Adweek Regrooves

Adweek was started 33 years ago in a far, far different media world. Now it is remade for a new age and new opportunities.

But then something happened to the great business. It wasn’t so easy anymore: conglomeration, fracturization, the earnings demands of public companies, an oversaturated audience, the terrible recession of the early ‘90s. And the carnage had really yet to begin.

That started in 1994, with the newly commercial Internet and the resulting cataclysm: the end of newspapers, the humbling of the great magazine empires, a broken ad agency model, nothing less than a full-scale war for control of how we watch video, and the continued advance of technology that passes power from producer to consumer.

It’s hard to think of anybody who, in the cataclysm, has done much right, from the richest media companies in the world down to Adweek itself, which went through a set of hapless owners. But it isn’t just the hoary old media that’s gotten it in the neck. The new may be an even harder place to play, with successive dominant players in the digital business leveled on a hyperspeed business cycle.

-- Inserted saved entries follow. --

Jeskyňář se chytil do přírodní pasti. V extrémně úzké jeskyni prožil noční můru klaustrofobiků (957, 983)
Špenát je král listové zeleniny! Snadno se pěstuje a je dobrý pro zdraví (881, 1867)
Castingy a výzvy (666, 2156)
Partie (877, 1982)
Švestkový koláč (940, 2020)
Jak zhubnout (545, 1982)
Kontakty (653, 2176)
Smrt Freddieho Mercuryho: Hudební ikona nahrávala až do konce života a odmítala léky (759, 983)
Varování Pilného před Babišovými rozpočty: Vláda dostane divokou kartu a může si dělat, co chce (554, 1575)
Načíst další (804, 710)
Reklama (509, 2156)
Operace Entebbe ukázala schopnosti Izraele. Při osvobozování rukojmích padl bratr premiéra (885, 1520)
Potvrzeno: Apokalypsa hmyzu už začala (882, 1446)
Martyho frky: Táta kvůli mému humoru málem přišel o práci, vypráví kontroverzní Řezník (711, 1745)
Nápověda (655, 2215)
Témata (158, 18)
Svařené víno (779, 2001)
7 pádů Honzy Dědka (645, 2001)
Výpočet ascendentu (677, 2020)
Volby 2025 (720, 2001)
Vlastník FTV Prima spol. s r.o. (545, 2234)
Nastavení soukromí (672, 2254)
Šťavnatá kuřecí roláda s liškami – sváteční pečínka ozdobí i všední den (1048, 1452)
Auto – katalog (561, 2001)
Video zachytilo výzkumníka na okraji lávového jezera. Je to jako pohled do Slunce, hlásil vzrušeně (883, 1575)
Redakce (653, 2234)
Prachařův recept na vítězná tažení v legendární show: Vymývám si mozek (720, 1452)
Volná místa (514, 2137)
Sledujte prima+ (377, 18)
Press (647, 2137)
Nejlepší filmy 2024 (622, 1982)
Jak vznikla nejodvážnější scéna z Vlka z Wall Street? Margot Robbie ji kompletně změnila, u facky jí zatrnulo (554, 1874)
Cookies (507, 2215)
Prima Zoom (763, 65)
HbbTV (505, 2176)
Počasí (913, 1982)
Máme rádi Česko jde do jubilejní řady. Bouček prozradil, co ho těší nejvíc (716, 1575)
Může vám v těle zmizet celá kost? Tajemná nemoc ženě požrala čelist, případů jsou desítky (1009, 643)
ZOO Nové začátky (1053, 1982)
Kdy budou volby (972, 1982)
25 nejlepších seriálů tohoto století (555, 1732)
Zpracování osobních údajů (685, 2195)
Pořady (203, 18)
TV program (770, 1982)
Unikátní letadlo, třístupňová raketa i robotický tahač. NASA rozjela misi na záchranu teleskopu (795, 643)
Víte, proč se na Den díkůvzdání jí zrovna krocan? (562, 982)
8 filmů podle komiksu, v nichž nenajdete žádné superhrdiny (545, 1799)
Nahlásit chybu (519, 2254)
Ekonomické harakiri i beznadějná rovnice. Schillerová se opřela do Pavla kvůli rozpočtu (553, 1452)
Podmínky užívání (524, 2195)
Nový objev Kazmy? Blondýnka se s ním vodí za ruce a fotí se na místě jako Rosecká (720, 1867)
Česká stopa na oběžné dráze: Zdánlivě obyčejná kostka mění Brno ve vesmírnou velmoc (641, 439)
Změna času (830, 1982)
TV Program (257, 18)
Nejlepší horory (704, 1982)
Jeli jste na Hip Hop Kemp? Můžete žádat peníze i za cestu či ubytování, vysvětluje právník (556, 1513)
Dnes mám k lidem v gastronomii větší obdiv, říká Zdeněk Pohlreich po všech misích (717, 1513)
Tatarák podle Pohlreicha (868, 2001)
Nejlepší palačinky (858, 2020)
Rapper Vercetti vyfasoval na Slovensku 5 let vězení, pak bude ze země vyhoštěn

We are in the middle of a technological revolution that is existential in its effect and meaning. This has created a vacuum which has, quite naturally, spurred a power struggle, based not just on new ideas and cleaner code, but also on brute ego and basic greed. The Web of a trillion flowers is itself now the battleground for new moguls and monopolists.

And yet somehow many of us find this bracing. Surely, there is more opportunity— whether you call it a boom or a bubble. With a little heart and imagination, it is certainly a shorter climb to the top. Some have a taste for chaos and raw power plays. As for the rest of us, what is the choice? The remaking of the media and communication business—a revolution in delivery, in creativity, in audience behavior, and in audience targeting— happens with us or without us.